WHAT IS BEING ASKED – Rewrite the lines below with every "This screenshot has" changed to "The screenshot has", and leave everything else as it is.

DATA FOR THIS EXERCISE –

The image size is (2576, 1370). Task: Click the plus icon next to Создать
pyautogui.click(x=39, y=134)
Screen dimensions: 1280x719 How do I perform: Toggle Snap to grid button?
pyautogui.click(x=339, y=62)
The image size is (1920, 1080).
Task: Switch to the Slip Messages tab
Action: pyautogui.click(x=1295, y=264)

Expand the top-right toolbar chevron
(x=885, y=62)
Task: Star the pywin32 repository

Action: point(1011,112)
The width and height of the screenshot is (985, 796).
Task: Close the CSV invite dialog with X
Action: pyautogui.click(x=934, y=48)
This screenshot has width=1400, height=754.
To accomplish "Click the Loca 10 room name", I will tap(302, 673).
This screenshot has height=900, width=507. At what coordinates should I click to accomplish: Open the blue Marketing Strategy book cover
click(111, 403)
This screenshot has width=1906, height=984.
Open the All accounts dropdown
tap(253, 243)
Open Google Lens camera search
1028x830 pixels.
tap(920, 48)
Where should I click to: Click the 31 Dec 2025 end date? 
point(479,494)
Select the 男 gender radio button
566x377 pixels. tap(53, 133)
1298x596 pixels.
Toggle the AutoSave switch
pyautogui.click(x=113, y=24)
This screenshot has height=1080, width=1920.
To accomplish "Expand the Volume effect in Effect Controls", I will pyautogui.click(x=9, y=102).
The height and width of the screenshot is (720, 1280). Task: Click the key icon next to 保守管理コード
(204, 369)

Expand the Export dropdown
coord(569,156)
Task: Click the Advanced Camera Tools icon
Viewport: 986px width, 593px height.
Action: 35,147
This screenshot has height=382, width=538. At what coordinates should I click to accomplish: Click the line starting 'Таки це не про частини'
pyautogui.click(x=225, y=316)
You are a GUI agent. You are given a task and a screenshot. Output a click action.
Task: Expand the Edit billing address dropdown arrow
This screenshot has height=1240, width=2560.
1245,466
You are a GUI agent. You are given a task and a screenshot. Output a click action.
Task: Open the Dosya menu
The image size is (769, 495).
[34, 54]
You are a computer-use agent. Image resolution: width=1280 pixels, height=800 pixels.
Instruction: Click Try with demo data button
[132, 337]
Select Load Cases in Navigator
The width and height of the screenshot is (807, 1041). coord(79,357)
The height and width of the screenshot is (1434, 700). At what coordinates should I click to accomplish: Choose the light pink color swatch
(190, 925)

TASK SOLUTION –
The image size is (2576, 1370). Task: Click the plus icon next to Создать
pyautogui.click(x=39, y=134)
Screen dimensions: 1280x719 How do I perform: Toggle Snap to grid button?
pyautogui.click(x=339, y=62)
The image size is (1920, 1080).
Task: Switch to the Slip Messages tab
Action: pyautogui.click(x=1295, y=264)

Expand the top-right toolbar chevron
(x=885, y=62)
Task: Star the pywin32 repository

Action: point(1011,112)
The width and height of the screenshot is (985, 796).
Task: Close the CSV invite dialog with X
Action: pyautogui.click(x=934, y=48)
The screenshot has width=1400, height=754.
To accomplish "Click the Loca 10 room name", I will tap(302, 673).
The screenshot has height=900, width=507. At what coordinates should I click to accomplish: Open the blue Marketing Strategy book cover
click(111, 403)
The screenshot has width=1906, height=984.
Open the All accounts dropdown
tap(253, 243)
Open Google Lens camera search
1028x830 pixels.
tap(920, 48)
Where should I click to: Click the 31 Dec 2025 end date? 
point(479,494)
Select the 男 gender radio button
566x377 pixels. tap(53, 133)
1298x596 pixels.
Toggle the AutoSave switch
pyautogui.click(x=113, y=24)
The screenshot has height=1080, width=1920.
To accomplish "Expand the Volume effect in Effect Controls", I will pyautogui.click(x=9, y=102).
The height and width of the screenshot is (720, 1280). Task: Click the key icon next to 保守管理コード
(204, 369)

Expand the Export dropdown
coord(569,156)
Task: Click the Advanced Camera Tools icon
Viewport: 986px width, 593px height.
Action: 35,147
The screenshot has height=382, width=538. At what coordinates should I click to accomplish: Click the line starting 'Таки це не про частини'
pyautogui.click(x=225, y=316)
You are a GUI agent. You are given a task and a screenshot. Output a click action.
Task: Expand the Edit billing address dropdown arrow
The screenshot has height=1240, width=2560.
1245,466
You are a GUI agent. You are given a task and a screenshot. Output a click action.
Task: Open the Dosya menu
The image size is (769, 495).
[34, 54]
You are a computer-use agent. Image resolution: width=1280 pixels, height=800 pixels.
Instruction: Click Try with demo data button
[132, 337]
Select Load Cases in Navigator
The width and height of the screenshot is (807, 1041). coord(79,357)
The height and width of the screenshot is (1434, 700). At what coordinates should I click to accomplish: Choose the light pink color swatch
(190, 925)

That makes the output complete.